Changes in Balance Sheet Accounts
Current assets were $7,605,530 and total assets were $11,652,172 at September
30, 2000 as compared to $9,116,342 current assets and $13,247,657 total assets
at December 31, 1999. Current liabilities were $1,935,589 at September 30, 2000
as compared to $3,009,883 at December 31, 1999.
Results of Operations
For the Three Months Ended September 30, 2000, operating revenue was
$3,134,902; costs and expenses were $2,904,127, net loss was ($447,043) and
interest income was $13,408, as compared to the Three Months Ended September
30, 1999, operating revenue of $2,758,463, costs and expenses of $2,740,227,
net loss of ($123,189) and interest income of $31,253.
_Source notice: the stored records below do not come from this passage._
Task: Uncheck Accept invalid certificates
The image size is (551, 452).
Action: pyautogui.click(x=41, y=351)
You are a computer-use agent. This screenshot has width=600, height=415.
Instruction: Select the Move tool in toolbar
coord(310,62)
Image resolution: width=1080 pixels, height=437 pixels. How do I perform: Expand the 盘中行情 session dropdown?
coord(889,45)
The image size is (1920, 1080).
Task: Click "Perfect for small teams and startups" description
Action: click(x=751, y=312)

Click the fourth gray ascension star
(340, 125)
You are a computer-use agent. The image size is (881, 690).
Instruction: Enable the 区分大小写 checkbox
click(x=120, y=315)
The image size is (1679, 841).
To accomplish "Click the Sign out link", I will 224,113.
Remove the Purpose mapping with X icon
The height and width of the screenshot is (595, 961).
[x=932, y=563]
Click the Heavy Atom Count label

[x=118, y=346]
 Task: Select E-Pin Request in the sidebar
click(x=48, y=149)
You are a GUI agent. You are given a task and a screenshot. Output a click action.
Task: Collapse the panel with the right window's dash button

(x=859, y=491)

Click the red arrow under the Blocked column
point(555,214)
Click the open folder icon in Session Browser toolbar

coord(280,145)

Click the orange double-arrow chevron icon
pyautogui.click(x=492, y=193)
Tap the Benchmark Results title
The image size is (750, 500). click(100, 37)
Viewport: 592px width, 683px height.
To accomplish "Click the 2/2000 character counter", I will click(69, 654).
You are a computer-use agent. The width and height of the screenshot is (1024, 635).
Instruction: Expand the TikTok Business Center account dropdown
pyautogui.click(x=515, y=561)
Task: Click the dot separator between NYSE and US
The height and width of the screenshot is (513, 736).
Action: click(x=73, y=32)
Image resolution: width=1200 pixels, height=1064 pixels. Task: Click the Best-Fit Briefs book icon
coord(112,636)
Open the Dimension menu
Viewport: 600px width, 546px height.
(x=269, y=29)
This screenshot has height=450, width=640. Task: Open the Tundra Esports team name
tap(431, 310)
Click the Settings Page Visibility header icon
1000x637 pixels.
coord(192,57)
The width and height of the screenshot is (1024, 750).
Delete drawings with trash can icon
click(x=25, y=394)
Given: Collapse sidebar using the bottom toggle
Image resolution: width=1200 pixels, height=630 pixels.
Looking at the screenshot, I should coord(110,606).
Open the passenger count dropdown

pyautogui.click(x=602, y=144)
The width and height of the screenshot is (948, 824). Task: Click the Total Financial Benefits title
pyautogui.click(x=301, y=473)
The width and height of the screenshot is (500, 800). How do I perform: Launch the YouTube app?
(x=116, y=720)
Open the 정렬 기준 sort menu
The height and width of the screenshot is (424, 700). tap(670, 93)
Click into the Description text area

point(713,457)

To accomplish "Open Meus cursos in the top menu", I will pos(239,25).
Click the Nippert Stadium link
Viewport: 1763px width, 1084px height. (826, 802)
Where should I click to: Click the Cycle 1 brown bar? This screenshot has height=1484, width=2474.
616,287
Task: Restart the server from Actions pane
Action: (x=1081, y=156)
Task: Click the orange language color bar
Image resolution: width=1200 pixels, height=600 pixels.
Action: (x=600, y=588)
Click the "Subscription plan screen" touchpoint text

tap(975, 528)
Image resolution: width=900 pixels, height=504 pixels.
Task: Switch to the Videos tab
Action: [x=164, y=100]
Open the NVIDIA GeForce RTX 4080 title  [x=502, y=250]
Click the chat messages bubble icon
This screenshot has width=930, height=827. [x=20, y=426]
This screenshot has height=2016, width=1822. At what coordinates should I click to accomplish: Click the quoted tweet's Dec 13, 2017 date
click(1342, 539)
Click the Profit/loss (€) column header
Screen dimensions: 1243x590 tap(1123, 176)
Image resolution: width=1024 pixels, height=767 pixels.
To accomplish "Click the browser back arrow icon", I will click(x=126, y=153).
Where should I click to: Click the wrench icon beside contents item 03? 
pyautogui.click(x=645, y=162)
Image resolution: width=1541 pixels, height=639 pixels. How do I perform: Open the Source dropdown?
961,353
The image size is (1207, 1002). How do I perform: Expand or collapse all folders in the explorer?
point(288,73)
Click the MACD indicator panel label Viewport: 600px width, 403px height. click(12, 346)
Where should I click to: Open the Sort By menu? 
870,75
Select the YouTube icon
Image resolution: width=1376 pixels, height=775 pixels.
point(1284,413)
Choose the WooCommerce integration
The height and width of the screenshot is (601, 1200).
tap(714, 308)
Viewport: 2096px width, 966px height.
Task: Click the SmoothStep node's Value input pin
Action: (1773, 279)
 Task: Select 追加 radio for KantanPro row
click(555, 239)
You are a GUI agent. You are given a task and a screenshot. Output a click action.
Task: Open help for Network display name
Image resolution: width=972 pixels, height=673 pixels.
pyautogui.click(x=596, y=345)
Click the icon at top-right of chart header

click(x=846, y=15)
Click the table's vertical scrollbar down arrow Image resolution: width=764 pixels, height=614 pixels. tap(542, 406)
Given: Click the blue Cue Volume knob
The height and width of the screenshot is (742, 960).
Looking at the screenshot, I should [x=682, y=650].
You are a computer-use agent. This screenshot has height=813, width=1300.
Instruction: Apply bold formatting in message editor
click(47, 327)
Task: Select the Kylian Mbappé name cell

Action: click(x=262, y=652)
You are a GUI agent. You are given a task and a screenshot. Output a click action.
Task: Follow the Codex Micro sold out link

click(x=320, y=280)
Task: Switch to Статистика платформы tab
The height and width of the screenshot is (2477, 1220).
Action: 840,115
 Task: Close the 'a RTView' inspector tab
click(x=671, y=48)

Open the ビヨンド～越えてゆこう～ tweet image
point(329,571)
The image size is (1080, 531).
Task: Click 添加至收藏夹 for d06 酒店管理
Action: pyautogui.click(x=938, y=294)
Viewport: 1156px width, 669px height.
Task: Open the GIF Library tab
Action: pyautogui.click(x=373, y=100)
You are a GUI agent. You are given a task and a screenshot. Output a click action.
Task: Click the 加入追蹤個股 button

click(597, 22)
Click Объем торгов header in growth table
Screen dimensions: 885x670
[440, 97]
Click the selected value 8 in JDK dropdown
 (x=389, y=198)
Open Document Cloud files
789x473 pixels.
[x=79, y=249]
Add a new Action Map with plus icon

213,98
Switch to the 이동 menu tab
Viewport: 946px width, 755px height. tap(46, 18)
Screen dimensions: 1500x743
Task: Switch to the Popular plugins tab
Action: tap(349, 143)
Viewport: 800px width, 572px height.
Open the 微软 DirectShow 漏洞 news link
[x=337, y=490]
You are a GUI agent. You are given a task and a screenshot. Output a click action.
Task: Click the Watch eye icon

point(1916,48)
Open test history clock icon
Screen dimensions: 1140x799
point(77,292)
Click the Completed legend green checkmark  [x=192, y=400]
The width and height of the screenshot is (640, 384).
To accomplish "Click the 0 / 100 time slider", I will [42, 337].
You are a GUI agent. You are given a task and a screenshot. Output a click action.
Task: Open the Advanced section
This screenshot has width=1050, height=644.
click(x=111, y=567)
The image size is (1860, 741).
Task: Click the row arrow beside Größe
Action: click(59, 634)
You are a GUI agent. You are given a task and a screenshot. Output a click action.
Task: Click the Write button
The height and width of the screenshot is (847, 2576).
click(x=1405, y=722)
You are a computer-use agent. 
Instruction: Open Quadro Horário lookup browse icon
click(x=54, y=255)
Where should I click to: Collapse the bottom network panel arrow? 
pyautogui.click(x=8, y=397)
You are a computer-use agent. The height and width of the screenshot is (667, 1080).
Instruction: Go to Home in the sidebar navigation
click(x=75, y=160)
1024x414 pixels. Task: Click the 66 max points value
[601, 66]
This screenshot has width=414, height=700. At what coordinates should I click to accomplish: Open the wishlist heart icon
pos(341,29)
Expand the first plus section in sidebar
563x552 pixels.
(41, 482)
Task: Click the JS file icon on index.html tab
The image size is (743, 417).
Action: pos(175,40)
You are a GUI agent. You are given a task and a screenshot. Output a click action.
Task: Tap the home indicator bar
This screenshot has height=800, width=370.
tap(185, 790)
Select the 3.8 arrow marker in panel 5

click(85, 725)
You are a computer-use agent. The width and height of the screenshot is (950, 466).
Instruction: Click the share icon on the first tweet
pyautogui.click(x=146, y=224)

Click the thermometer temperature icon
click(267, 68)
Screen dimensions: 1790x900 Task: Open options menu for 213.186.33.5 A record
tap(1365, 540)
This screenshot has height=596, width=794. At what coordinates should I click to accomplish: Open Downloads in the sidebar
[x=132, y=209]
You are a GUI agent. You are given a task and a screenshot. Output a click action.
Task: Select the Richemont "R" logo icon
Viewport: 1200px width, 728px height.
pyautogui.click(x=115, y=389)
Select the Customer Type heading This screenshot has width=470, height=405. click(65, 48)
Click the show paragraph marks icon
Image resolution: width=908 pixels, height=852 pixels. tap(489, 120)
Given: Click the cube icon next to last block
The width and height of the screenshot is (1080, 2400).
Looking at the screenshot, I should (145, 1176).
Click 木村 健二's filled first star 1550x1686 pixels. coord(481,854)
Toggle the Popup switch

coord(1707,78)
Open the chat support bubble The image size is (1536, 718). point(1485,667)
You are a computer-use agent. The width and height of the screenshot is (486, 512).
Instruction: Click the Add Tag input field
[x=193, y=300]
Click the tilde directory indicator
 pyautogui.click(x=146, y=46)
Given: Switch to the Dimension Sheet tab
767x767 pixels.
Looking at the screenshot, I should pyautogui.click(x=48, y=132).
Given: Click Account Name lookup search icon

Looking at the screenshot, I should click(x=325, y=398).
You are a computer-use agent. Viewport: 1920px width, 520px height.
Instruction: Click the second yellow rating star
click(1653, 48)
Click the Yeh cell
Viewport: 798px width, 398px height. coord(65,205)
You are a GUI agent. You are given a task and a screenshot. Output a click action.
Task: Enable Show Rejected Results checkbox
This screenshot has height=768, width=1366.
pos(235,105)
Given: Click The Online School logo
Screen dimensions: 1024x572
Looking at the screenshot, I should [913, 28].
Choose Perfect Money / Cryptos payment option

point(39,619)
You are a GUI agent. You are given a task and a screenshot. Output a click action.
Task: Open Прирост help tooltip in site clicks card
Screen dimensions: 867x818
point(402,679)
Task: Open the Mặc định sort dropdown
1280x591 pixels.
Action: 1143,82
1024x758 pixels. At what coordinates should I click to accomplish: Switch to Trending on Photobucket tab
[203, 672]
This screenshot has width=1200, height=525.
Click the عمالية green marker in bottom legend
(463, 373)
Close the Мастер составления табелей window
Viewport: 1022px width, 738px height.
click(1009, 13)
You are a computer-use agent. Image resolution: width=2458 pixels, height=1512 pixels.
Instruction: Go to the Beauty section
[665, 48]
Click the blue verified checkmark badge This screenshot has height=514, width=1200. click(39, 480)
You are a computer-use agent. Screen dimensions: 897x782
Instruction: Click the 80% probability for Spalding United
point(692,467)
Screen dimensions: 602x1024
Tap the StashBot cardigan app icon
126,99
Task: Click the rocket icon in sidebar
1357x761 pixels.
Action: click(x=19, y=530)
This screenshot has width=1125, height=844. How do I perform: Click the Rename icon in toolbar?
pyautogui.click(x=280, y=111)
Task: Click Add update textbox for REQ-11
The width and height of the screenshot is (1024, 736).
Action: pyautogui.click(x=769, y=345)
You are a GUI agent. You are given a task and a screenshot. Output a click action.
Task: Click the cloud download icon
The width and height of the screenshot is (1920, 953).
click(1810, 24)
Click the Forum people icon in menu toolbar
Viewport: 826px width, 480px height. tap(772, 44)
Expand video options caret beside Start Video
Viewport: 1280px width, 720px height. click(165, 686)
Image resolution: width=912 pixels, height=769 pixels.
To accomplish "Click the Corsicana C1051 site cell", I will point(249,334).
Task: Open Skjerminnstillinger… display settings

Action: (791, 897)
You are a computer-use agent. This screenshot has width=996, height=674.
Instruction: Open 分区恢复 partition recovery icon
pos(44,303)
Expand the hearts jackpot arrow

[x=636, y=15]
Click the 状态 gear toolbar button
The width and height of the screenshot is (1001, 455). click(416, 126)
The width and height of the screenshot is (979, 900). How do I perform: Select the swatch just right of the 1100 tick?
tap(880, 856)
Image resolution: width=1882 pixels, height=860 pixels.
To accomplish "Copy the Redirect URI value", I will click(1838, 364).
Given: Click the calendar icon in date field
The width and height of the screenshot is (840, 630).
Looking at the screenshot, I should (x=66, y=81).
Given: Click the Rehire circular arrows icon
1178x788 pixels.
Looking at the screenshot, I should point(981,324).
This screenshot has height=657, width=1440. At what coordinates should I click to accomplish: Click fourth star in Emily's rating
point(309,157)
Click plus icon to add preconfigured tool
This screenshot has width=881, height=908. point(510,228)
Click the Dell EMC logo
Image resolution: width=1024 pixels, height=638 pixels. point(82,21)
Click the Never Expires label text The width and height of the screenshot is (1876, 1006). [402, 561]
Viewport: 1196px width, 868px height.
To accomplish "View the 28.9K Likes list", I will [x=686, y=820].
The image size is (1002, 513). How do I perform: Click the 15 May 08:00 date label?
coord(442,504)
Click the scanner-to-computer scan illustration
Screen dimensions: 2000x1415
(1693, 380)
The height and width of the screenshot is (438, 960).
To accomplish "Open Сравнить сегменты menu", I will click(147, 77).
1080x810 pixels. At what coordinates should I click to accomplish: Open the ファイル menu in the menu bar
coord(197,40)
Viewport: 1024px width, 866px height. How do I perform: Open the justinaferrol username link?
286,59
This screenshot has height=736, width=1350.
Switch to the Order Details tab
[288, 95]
For the Nine Months Ended September 30, 2000, operating revenue was $9,512,364;
costs and expenses were $8,845,303, net loss was ($450,637) and interest income
was $64,197, as compared to the Nine Months Ended September 30, 1999, operating
revenue of $8,353,766, costs and expenses of $7,771,885, net income of $590,876
and interest income of $42,727.
Cash Flows
For the Nine Months Ended September 30, 2000, cash flows from operating
activities were ($363,800), cash flows from investing activities were
($46,383), cash flows from financing activities were ($108,467), net change in
cash was ($518,650), cash at the beginning of the period was $947,420, and cash
at the end of the period was $428,770 as compared to the Nine Months Ended
September 30, 1999, to cash flows from operating activities of $172,788, cash
flows from investing activities of $2,896,280, cash flows from financing
activities of ($106,570), net change in cash of $2,962,448, cash at the
beginning of the period of $460,329 and cash at the end of the period of
$3,442,777.
<PAGE> 10
PART II. OTHER INFORMATION
Item 1. Legal Proceedings.
Not applicable.
Item 2. Changes in Securities.
Not applicable.
Item 3. Defaults upon Senior Securities.
Not applicable.
Item 4. Submission of Matters to a Vote of Securities Holders.
Not applicable.
Item 5. Other Information
Not applicable.
Item 6. Exhibits and Reports on Form 8-K.
(a) Exhibits.
27 Financial Data Schedule
(b) None.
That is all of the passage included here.